*BRIEF*
Which lines below include "back"? Copy them all.

*RAW DATA*
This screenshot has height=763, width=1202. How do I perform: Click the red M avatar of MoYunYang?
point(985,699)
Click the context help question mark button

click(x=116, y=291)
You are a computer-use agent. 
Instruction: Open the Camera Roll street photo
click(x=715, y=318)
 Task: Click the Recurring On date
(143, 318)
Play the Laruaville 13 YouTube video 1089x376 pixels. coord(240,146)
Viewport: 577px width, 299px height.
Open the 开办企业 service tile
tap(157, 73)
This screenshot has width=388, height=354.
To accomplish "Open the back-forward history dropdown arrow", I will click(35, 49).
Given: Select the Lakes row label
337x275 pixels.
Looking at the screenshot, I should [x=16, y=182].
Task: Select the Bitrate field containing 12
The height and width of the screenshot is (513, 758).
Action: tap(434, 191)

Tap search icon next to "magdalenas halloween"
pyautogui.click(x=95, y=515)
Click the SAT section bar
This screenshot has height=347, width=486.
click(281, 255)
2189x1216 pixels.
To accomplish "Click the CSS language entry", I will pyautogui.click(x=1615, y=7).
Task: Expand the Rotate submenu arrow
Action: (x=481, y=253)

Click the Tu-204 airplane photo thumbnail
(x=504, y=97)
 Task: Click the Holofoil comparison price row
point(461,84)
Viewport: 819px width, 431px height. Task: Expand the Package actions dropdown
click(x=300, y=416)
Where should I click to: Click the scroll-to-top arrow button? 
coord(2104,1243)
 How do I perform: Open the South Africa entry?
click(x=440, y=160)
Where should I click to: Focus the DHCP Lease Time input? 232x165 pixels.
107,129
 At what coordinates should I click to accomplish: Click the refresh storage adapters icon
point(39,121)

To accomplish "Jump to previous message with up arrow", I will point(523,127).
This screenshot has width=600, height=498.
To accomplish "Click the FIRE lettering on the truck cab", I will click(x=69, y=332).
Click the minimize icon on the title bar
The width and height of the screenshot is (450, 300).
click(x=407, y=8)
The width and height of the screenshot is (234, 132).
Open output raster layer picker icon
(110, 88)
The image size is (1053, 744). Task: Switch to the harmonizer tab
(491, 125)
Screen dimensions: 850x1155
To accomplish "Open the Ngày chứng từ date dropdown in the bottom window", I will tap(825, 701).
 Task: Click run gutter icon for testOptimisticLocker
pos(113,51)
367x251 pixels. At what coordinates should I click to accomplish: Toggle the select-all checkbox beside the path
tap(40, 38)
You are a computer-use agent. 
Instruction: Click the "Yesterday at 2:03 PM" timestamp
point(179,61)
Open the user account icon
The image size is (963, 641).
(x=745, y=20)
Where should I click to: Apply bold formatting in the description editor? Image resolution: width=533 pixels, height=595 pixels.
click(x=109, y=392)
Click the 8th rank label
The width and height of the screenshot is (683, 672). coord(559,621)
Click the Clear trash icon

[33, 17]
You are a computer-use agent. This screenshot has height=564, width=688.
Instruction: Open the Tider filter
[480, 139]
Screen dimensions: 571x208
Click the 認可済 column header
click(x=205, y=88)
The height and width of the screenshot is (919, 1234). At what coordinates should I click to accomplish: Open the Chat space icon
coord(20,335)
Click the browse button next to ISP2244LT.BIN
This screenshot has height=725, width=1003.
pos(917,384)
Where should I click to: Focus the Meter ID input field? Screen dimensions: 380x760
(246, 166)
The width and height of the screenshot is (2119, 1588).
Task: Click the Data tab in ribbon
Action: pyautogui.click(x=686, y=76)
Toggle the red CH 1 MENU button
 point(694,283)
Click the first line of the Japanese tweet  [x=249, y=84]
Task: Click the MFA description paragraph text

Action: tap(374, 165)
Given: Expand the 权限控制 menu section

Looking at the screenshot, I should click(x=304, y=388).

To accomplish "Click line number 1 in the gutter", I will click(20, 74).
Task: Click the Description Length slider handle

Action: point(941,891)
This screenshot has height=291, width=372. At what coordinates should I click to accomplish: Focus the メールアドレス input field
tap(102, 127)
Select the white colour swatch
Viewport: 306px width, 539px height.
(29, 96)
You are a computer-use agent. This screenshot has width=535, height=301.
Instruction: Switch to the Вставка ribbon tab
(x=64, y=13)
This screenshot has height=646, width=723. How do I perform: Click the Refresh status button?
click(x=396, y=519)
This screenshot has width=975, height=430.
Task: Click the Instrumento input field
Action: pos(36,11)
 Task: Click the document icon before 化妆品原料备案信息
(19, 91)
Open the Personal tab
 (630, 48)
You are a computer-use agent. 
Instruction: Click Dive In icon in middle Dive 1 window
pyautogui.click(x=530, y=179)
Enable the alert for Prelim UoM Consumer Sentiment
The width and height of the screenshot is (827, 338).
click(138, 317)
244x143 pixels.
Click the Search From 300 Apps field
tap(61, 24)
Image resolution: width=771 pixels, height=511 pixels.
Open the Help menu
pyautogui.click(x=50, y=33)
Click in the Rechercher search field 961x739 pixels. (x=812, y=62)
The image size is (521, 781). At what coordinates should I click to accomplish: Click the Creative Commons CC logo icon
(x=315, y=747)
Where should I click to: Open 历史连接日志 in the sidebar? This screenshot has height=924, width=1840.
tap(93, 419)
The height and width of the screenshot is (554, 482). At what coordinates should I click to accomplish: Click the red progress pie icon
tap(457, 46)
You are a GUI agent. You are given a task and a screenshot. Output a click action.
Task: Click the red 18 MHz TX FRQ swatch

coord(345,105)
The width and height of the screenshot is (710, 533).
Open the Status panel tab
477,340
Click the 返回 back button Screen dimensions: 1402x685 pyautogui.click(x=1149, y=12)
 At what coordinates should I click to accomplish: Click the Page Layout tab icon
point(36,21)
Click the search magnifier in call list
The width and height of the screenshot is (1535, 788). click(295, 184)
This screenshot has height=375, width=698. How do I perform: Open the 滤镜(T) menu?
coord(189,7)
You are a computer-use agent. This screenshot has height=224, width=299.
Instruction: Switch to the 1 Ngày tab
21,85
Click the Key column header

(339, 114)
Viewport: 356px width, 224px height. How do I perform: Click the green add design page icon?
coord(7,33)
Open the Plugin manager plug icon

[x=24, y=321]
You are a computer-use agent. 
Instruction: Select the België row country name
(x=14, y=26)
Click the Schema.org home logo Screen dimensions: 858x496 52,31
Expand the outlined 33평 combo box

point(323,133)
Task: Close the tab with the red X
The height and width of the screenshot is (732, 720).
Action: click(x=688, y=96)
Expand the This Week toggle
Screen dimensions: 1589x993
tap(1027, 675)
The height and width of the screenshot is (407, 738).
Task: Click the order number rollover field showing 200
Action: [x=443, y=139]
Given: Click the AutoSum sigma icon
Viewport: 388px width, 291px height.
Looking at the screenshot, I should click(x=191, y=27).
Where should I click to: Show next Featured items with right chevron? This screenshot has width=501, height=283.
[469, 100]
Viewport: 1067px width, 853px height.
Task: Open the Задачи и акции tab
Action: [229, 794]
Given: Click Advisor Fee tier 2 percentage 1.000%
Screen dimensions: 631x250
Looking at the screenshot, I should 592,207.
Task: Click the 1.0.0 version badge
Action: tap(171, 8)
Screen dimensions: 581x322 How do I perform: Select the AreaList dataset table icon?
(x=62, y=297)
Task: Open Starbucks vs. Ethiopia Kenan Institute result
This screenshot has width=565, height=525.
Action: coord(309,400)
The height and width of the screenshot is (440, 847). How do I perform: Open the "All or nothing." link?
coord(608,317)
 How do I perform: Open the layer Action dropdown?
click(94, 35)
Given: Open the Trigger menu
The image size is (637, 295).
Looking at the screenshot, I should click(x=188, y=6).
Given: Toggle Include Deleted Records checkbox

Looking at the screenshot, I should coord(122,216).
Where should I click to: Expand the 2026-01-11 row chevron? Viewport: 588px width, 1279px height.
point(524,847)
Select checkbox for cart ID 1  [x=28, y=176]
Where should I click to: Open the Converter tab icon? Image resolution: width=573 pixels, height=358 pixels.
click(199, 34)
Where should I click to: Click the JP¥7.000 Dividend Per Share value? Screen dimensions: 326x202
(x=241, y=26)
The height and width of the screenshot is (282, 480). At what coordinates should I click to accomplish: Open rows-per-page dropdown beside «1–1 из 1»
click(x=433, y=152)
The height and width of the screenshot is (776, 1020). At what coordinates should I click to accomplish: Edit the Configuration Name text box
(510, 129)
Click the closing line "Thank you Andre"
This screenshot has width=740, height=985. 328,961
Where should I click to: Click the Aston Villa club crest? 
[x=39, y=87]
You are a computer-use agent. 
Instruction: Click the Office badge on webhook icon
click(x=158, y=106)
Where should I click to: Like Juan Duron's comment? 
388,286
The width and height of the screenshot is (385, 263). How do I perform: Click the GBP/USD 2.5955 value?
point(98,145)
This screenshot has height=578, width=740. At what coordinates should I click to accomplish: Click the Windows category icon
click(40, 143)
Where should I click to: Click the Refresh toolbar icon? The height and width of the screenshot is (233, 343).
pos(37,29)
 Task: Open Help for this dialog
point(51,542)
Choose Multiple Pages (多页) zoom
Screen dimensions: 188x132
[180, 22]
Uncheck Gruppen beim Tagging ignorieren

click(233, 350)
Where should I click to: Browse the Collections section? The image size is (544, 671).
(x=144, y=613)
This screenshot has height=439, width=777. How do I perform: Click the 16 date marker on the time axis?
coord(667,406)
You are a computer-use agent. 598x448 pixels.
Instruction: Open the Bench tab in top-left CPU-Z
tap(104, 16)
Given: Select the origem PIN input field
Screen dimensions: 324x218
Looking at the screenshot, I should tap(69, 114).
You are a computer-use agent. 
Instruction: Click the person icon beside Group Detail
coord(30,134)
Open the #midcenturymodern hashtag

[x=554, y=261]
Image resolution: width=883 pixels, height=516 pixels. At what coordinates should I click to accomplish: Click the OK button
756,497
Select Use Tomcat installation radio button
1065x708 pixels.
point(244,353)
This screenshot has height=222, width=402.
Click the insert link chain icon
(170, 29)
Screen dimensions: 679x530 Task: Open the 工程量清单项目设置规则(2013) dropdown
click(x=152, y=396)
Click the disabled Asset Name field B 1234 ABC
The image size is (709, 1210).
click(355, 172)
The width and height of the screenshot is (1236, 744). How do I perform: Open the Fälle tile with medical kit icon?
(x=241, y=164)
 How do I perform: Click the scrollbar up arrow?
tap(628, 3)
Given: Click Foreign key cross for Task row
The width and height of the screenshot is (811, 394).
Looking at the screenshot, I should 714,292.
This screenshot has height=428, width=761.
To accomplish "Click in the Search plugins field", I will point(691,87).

*EXPECTED ANSWER*
To accomplish "Open the back-forward history dropdown arrow", I will click(35, 49).
Click the 返回 back button Screen dimensions: 1402x685 pyautogui.click(x=1149, y=12)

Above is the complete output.